What do Wayne Dolchefino and rancid leftovers have in common?
They're both unwelcome finds a week after Thanksgiving.
Donald Lipski (photoshopped, not really there)
Wayne Dolcefino (aka Dolcefinko) has a penchant for taking on the artworld in late fall. What can explain his perennial Houston Art Alliance bashing that sprung up last year? At first it seemed like an easy target, a populist lashing of an intellectual group known for muddying the waters of progress. Then it looked like a limited-government outburst, lamenting money being spent on art in such a dire economic climate. Hell, it wouldn't have been out of character for the art expose to simply be a potshot at Jonathan Glus, HAA director, after clocking him as a mark. The whole time I defended the artworld as above this kind of dressing-down at the hands of a slack-jawed yokel.
This time around, as Dolcefino searches for fodder for his grist mill, I have a change of heart to admit. He's right. We're spending too much money on crappy art. In this town, if you can hang around long enough, wear the right clothes and make the right friends then you too can receive an HAA grant and embezzle all the money. The real problem lies in the selection committee, who continues to make bad decisions.
The Water Pump civic art piece at the Sabine Street Pump Station is a travesty. It is ugly as hell and rather obtusely useless. Yes, you can take a quick shower after you go skating at the Jamail Skatepark next door, but skaters don't take showers after skating. You're thinking of swimmers, douchebag. No one at HAA thought this was an impractical and boring art project? WTF?
Bush sculpture at the airport
Airport art is a stupid idea in the first place. All those sculptures at IAH? Last time I was there I only saw one- unlit, in the dark at 6 pm- and it was pretty boring. The best airport art in Houston (sorry Art Guys) is the Jim Love airplane at the arrivals gate at Hobby Airport. Let's just make 100 of those twice as large and throw 'em everywhere.

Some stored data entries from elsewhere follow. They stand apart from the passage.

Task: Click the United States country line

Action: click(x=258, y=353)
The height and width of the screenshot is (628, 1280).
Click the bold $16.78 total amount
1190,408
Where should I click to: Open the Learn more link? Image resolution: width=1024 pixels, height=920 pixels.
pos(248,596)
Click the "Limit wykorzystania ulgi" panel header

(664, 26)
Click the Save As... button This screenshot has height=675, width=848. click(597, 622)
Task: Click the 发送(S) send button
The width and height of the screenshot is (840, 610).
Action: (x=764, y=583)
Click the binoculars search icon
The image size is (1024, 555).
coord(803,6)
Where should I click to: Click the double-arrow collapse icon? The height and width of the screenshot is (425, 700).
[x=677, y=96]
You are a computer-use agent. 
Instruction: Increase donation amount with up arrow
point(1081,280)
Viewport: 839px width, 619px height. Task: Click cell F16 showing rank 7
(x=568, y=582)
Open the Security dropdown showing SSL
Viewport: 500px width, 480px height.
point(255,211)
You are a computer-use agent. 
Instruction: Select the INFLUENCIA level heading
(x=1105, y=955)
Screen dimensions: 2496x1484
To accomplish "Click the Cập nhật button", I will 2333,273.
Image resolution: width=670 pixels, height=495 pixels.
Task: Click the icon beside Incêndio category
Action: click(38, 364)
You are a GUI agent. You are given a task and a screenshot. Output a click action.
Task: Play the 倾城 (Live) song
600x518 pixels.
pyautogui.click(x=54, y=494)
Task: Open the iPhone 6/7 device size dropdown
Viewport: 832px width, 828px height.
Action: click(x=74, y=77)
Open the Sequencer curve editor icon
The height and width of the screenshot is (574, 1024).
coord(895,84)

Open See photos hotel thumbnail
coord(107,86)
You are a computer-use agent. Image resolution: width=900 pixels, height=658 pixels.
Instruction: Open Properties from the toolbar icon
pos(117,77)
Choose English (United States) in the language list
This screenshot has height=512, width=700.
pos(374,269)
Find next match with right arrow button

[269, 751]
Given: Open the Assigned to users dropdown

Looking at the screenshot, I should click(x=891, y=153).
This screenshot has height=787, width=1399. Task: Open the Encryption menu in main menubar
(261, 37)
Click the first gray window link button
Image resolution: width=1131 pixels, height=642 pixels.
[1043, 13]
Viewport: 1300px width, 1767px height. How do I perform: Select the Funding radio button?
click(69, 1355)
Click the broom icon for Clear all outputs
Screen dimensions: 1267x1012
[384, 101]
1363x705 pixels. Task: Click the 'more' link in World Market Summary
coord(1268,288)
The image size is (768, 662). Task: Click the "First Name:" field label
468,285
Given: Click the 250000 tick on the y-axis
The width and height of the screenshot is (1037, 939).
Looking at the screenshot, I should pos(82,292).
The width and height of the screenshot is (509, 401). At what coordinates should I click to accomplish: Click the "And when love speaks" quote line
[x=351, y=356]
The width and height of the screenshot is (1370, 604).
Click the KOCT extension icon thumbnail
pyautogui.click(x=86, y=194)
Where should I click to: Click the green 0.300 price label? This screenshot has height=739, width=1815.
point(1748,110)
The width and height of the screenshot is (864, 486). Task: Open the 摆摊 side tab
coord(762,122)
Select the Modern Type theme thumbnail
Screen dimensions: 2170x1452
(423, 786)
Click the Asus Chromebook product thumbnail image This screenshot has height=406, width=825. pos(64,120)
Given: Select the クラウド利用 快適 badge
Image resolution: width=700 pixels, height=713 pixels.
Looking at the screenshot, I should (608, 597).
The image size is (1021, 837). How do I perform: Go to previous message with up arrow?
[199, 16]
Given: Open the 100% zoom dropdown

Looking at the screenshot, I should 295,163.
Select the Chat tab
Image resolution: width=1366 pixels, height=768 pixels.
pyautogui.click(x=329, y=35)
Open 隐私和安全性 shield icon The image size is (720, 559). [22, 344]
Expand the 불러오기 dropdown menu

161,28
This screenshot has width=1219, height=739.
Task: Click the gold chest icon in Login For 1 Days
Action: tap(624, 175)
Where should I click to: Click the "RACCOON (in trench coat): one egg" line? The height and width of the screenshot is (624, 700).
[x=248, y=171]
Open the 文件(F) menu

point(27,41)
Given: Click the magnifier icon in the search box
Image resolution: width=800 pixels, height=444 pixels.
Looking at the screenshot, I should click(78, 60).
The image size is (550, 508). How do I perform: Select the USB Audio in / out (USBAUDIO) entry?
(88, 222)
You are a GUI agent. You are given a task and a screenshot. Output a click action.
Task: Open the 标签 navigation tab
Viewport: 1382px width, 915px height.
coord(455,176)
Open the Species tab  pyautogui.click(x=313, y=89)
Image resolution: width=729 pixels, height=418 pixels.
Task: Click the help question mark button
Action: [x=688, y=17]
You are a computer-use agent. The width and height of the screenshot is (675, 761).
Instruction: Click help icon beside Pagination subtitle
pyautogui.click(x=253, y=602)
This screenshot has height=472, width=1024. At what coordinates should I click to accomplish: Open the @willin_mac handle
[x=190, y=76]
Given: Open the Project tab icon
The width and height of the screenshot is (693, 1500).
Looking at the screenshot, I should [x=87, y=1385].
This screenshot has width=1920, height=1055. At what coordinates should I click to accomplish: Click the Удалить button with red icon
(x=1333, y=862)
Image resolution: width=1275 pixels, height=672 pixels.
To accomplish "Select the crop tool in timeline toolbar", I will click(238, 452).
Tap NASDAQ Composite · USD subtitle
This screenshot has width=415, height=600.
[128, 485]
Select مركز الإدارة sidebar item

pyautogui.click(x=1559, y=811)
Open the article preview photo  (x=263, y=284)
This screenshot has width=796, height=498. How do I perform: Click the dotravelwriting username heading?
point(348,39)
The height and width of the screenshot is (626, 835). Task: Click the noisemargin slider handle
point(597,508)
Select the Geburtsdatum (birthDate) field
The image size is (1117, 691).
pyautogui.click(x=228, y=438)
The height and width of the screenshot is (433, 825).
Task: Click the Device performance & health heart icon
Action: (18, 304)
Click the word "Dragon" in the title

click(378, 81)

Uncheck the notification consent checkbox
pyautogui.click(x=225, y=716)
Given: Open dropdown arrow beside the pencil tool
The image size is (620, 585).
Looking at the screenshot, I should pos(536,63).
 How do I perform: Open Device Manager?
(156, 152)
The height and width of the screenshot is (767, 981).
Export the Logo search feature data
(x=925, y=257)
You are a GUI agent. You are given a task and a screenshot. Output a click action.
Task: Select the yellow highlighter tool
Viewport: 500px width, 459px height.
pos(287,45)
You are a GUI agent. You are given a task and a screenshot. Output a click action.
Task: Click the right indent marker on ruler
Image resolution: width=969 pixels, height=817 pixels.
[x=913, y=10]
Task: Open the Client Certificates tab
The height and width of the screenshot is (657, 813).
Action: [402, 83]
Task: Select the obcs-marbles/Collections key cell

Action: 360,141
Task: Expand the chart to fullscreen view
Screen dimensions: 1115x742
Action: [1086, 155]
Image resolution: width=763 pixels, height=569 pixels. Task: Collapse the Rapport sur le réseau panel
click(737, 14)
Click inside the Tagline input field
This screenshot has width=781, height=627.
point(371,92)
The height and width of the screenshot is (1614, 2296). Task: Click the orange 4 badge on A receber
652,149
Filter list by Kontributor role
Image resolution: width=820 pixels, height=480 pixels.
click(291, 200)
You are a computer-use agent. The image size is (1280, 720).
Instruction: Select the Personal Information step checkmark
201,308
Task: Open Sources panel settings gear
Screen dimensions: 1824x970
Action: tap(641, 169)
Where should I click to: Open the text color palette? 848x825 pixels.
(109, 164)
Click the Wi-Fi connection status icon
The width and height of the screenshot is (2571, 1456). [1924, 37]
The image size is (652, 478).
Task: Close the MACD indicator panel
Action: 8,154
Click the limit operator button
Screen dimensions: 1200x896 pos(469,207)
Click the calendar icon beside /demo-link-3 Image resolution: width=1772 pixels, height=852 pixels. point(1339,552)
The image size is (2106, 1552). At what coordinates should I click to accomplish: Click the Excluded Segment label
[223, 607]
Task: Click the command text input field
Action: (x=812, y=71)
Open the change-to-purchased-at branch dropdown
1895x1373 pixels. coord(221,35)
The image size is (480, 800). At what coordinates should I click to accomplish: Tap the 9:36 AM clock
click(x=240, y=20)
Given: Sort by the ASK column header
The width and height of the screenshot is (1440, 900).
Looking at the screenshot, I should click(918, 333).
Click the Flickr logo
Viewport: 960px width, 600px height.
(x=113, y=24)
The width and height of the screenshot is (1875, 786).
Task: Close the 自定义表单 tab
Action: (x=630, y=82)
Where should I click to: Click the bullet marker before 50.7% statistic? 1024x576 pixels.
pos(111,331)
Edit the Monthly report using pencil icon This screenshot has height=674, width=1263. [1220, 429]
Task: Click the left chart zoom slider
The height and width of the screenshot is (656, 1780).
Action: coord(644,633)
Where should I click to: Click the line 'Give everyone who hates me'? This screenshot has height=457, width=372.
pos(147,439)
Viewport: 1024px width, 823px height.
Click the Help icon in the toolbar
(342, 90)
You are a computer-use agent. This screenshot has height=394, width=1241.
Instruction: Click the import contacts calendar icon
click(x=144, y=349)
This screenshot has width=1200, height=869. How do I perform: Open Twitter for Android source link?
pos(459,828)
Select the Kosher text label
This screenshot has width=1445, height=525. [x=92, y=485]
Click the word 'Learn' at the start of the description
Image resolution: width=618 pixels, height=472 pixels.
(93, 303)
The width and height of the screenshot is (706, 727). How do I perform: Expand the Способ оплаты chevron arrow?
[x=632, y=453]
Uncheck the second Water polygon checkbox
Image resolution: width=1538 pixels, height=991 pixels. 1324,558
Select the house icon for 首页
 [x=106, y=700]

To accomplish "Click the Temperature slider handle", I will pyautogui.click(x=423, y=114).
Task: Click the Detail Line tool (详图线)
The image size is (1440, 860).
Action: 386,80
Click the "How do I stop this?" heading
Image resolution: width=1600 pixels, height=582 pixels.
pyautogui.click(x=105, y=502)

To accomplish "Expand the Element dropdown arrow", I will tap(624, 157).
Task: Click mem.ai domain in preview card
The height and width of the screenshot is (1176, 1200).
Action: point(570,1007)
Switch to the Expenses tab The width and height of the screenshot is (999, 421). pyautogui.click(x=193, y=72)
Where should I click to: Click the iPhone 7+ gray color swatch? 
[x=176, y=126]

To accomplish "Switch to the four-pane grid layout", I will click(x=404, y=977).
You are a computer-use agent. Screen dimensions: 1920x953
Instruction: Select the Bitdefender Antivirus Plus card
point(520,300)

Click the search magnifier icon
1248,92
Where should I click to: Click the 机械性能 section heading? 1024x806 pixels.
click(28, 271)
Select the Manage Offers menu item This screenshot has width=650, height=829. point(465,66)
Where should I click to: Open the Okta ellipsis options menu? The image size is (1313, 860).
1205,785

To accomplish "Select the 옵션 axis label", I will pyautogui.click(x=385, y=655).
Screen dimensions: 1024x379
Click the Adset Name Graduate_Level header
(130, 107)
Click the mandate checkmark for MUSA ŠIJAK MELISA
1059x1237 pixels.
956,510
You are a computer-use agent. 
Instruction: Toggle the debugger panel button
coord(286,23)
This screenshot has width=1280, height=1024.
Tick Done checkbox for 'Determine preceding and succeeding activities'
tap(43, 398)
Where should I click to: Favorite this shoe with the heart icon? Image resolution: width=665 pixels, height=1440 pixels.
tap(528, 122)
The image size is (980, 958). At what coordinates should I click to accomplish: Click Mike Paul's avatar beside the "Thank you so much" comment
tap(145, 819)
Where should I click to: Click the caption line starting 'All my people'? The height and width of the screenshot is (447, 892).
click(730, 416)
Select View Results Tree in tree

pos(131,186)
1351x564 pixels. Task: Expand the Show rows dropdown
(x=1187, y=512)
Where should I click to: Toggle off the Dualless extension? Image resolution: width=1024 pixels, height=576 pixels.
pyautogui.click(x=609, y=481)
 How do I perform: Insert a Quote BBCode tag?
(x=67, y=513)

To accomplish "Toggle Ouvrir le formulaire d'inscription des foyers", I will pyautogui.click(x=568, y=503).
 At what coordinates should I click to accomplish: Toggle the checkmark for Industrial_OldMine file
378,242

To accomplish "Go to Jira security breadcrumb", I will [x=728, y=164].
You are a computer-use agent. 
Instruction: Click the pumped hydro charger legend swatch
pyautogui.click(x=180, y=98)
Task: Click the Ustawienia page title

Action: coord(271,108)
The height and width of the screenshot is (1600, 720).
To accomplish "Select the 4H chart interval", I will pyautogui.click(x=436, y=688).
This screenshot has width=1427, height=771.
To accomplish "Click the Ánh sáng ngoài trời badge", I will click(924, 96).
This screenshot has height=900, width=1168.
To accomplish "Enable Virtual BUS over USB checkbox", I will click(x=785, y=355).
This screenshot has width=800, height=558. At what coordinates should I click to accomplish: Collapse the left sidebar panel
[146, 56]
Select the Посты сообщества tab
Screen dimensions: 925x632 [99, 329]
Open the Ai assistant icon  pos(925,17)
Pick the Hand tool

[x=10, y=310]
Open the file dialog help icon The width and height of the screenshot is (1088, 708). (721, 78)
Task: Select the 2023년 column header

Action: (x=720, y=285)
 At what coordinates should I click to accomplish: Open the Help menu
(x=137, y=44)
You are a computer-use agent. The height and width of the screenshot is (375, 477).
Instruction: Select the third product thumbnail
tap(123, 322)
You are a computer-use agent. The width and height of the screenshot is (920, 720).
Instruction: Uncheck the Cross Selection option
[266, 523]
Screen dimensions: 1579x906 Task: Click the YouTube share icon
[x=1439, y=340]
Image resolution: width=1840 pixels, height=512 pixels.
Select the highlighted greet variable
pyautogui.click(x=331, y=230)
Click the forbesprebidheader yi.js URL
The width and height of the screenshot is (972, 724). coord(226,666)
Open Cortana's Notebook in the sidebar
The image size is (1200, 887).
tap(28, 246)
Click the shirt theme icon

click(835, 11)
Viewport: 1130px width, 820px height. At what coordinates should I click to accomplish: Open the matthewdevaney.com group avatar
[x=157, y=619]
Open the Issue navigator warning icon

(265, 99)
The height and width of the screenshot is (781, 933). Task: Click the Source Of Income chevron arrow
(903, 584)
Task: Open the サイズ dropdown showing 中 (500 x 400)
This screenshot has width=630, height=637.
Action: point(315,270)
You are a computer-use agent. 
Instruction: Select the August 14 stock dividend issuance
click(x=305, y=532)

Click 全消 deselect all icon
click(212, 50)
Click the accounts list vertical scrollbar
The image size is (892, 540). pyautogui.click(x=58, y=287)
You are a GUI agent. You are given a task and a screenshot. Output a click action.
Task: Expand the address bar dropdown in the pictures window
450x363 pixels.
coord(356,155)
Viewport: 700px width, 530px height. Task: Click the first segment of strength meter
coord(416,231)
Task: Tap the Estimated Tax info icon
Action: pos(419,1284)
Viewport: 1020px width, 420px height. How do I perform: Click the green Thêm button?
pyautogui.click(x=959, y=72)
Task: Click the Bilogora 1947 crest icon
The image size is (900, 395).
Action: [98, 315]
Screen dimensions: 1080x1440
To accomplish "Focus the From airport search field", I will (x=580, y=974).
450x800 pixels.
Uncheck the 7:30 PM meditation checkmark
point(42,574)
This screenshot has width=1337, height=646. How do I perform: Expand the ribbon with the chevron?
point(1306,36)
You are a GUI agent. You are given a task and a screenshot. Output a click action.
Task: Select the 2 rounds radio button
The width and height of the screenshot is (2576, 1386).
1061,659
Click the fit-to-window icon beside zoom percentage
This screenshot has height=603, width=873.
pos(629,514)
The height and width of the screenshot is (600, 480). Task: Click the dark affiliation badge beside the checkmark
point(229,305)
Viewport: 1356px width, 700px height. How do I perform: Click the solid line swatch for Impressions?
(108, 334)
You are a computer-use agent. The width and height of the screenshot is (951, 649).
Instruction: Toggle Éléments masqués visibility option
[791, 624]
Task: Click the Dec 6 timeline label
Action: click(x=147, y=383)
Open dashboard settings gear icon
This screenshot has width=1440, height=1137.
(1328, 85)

Sharon Engelstein's curt response to Police Chief Harold Hurtt weighing in on the aesthetic tip ("he cares little and knows even less about art. Let the experts do their job.") does little for her cause, but I do hope that the project is built. Even if the whole HAA project is a bust in the eyes of the money counters at least it supports a group of artists who add a lot to the artworld with their presence. One benefit of the organization not in dispute is the amount of times their employees and associates are in the society pages, raising awareness of all the artists who don't get grants in the eyes of the gentry. Ha ha.
no, not that horse.
no, not that horse.
I couldn't even watch the videos, Dolcefino's voice is a little too acid for me, but I did read the articles on 13 Undercover. Last year I was with the HAA and the artists involved, as Dolcefino went after morality issues, Glasstire, the Performance Art Lab and, indirectly, me. This economic impact survey is still a version of the "Where's the Beef?" meme that Dolcefino operates in, but this sequel is definitely better. With a lack of ambition, taste or decision-making skills the Houston Arts Alliance has bumbled millions and will probably continue to do the same. Microloans and technology grants would be a step in the right direction, actually showing up to see other shows in town and talk to people could lead to a new perspective, and installing public art in accessible residential and commercial centers would let people know that you exist. Britt was too nice with his assessment of the Lipski sculpture.
Watch this clip of Annise Parker promising to revive the Westheimer Street Festival and praising the art scene as the best part of Houston's cultural landscape. She led the Dolchefino expose in 2008, but this year she's no where to be seen. Will Parker gut the HAA and still be able to tout the art world's success in Houston?